I have authority under section 105(d) of the Bankruptcy Code to set a deadline for the submission of a Disclosure Statement and Plan. It appears to me that setting such a deadline may be appropriate in these cases. As I stated at the hearing on March 14, the parties are directed to make further submissions on or before the close of business on Tuesday, March 19, as to whether such a deadline should be set and what a reasonable deadline would be.
III. The Motion For Relief From the Automatic Stay is Denied.
"Bad faith" may be grounds for relief from the automatic stay as well as grounds for dismissal, and in that regard the standards to be applied in deciding whether "bad faith" exists are essentially the same as those applied in deciding whether dismissal is warranted. In re 234-6 West 22nd St. Corp., 214 B.R. 751, 757 (Bankr. S.D.N.Y. 1997); In re MacInnis, 235 B.R. 255, 259 (S.D.N.Y. 1998). To the extent that the motion for stay relief rests on assertions that the Debtors have acted in "bad faith," I deny the motion for the reasons stated above.
The Lenders also have asked for relief from the automatic stay "with respect to their collateral." However, for the reasons set forth above it is subjectively and objectively reasonable to believe that there is equity value in the collateral that exceeds the obligations owed to the Lenders - in fact, the Lenders' own valuations show that to be the case - and that the collateral is necessary to an effective reorganization.

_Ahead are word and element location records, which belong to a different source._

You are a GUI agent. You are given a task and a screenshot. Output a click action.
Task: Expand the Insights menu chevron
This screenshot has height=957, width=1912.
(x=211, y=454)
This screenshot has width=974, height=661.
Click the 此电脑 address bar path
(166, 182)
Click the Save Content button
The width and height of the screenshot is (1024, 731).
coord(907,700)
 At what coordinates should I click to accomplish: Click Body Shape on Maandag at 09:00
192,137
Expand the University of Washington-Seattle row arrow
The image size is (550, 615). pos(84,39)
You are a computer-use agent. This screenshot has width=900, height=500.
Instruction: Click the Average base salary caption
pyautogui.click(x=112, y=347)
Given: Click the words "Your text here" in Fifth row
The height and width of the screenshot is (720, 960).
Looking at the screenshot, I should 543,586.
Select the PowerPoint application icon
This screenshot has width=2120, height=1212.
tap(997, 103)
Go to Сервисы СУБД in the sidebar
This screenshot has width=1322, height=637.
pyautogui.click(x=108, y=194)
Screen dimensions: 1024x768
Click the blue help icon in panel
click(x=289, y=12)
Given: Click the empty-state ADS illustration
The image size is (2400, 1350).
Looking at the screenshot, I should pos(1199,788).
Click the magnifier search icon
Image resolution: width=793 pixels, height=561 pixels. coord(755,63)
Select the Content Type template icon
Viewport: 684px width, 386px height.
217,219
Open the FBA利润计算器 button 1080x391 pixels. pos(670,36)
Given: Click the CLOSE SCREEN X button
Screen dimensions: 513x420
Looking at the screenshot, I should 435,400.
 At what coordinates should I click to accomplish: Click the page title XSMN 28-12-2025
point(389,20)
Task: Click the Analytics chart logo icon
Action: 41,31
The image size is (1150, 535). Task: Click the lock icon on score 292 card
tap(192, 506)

Finally, the Lenders have asked for permission to continue to pursue the pending New York State Supreme Court action regarding the issue of whether a Termination Event had occurred. The Lenders sought this permission on the theory that a decision in their favor on the "Termination Event" dispute would mean that the Third Amended LLC Agreement had been properly released from escrow and that Lenders should be entitled to exercise control of Holdco. However, for the reasons stated above the release of the Third Amended LLC Agreement from escrow was invalid for entirely different reasons, and it never took effect. There is therefore no purpose to be served by permitting the New York State litigation to resume.
Conclusion
For the foregoing reasons, the Lenders' motion to dismiss, or in the alternative for relief from the automatic stay, is denied.